Please don’t let that be you! If you want people to share your content, take the easy route and plunk a few extra buttons at the bottom of your post. As long as I’ve been doing it, nobody has ever said to me, “By God, Carol Lynn, I can’t believe you’ve duplicated those buttons!”

I bet most people don’t even notice.

But I bet they’d notice if they wanted to share and the buttons weren’t there!

So that wasn’t too tough, right? Two fairly simple things to fix, but two that can have a major impact on your mobile site. Oh, and if you’re thinking that mobile is not that big a deal? You’ll want to read this post for a few eye-opening stats.

So go now, grab a mobile device and check your site. Be sure it’s readable – and shareable. Then pass this along to two of your friends… and tell them to pass it along to two of theirs… and two of theirs… and before we know it every mobile site on the planet will be fixed… one popup at a time!
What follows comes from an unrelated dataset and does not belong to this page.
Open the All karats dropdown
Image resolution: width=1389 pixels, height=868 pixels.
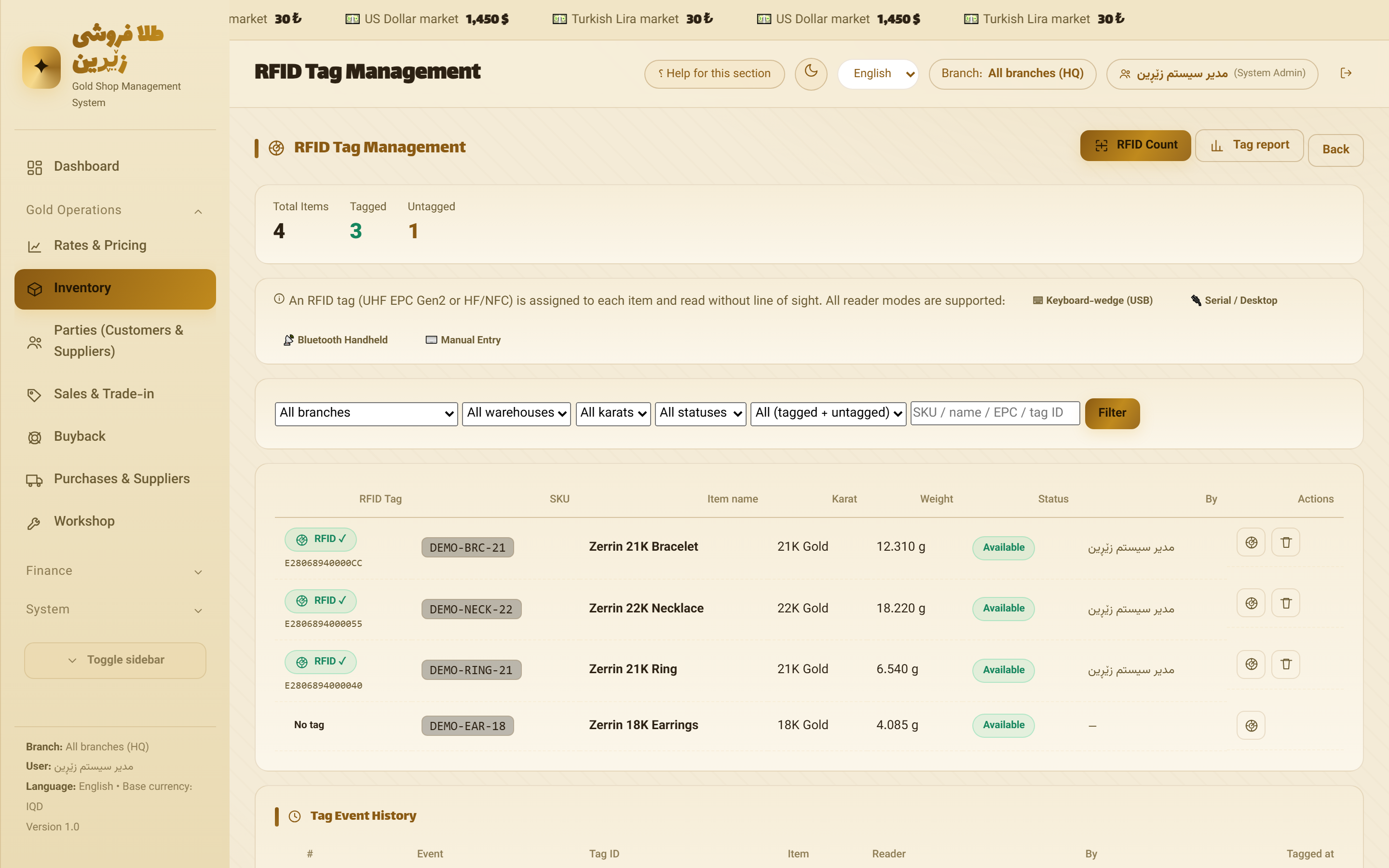pyautogui.click(x=613, y=413)
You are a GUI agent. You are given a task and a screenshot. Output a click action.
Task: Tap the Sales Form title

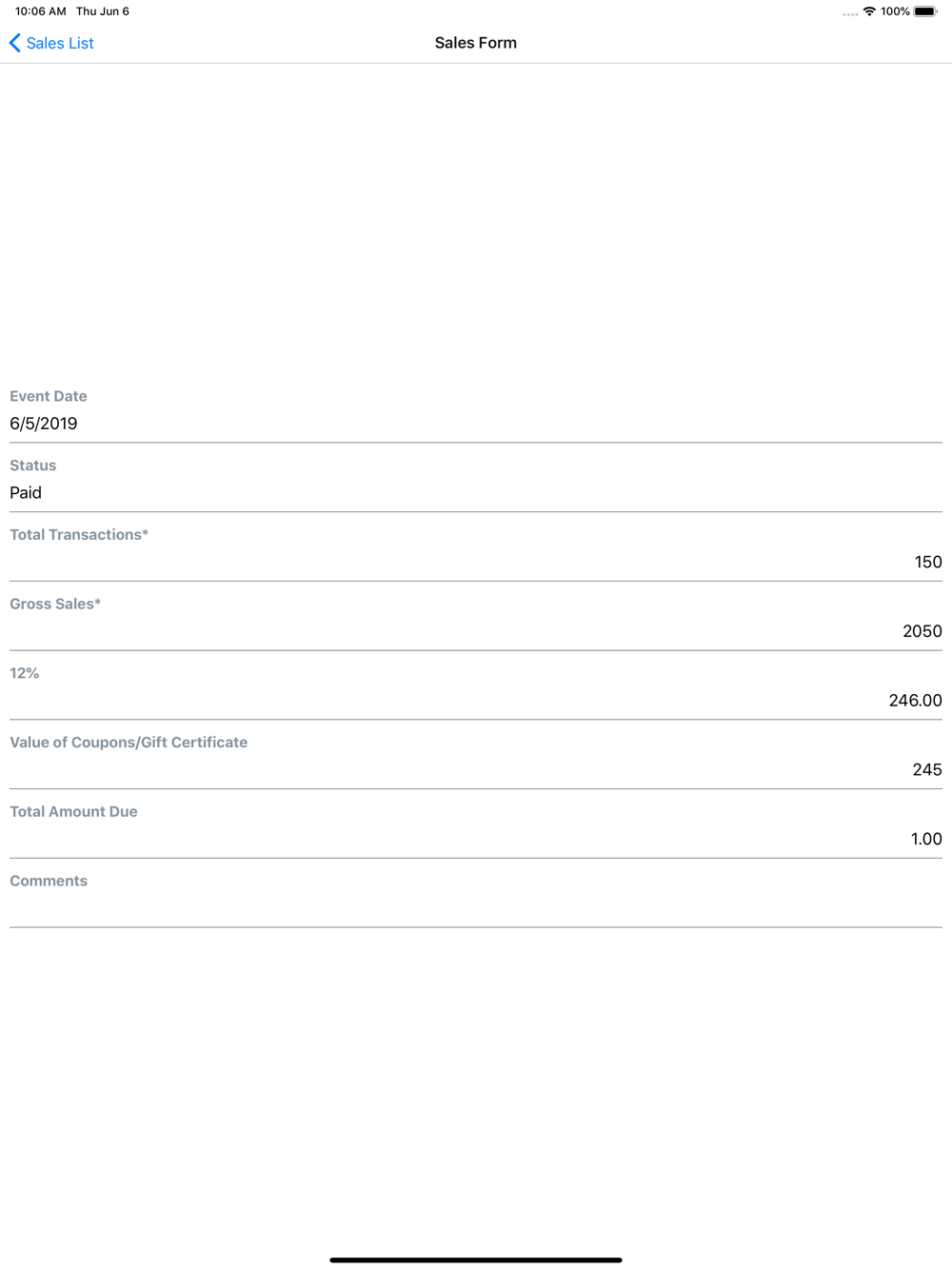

Join the discussion 18 Comments

  • Hi Carol,
    Very good points. There are many things that looks much different on a phone screen vs a computer screen. As a matter of fact, there are many things that looks different from one computer screen to another.
    Not being able to find the X to shut off a pop up is darn annoying and will make me just shut the whole thing off, so marketers be aware as I’m certainly the only one. I’ve done that even on computer’s screen too. First of all who even use pop ups at all? I hate them!
    Thanks for all those clarifications that lots of people need to know 🙂

    • So it’s not just me, that’s good 🙂 I figure if something bugs one person, it’s bound to bug another. The thing that kills me is that so many people still do these things and I have to believe it’s just because they’re not paying attention. Otherwise, I’m sure they wouldn’t leave their site completely dysfunctional. Hopefully this will get a few of those people to look at their sites!

  • Do not know what to say other than, absolutely true! I am pretty sure that some people do not know these two things. But, it is really hurtful to the mobile readers.

  • Adrienne says:

    Oh hallelujah Carol… I’ve been preaching this for awhile now.

    I know that popups do all that you suggested here but although I’m not accessing my site via a cell phone, I find them so darn annoying. I can only imagine what people must think of them if they’re on their mobile devices.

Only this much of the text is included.